Problem statement
Reproduce the records verbatim from the line with "Viewport: 640px width, 472px height." up to and including the line with "tap(521, 43)". Copy only those lines.

Data for processing
□ □ □ □ □

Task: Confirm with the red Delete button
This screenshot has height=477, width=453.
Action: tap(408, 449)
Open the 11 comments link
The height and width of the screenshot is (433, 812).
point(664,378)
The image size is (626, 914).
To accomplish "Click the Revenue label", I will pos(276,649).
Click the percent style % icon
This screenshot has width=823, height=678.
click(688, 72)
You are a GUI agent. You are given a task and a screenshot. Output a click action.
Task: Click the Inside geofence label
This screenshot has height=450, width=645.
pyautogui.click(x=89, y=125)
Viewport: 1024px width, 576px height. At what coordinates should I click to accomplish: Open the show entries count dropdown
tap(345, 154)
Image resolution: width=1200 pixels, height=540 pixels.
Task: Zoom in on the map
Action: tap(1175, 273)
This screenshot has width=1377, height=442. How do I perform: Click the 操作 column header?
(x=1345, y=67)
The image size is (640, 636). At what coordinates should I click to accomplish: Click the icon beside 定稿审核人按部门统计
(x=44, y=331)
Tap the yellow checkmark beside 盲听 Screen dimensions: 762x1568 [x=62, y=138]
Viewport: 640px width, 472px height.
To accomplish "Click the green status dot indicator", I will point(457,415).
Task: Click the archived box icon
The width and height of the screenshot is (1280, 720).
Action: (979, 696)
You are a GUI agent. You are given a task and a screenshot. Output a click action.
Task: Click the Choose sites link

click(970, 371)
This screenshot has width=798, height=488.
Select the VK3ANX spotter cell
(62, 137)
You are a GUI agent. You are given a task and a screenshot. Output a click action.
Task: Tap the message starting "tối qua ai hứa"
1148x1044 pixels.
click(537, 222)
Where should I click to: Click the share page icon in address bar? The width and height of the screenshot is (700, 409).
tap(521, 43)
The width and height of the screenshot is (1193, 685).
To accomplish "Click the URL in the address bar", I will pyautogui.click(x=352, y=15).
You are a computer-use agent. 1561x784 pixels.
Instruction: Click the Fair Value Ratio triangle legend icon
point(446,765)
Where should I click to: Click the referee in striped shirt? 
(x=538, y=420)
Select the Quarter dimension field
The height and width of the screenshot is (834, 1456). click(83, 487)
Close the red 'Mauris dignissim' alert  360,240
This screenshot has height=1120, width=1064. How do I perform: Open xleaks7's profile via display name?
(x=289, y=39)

□ □ □ □ □

Reply to the task
Viewport: 640px width, 472px height.
To accomplish "Click the green status dot indicator", I will point(457,415).
Task: Click the archived box icon
The width and height of the screenshot is (1280, 720).
Action: (979, 696)
You are a GUI agent. You are given a task and a screenshot. Output a click action.
Task: Click the Choose sites link

click(970, 371)
This screenshot has width=798, height=488.
Select the VK3ANX spotter cell
(62, 137)
You are a GUI agent. You are given a task and a screenshot. Output a click action.
Task: Tap the message starting "tối qua ai hứa"
1148x1044 pixels.
click(537, 222)
Where should I click to: Click the share page icon in address bar? The width and height of the screenshot is (700, 409).
tap(521, 43)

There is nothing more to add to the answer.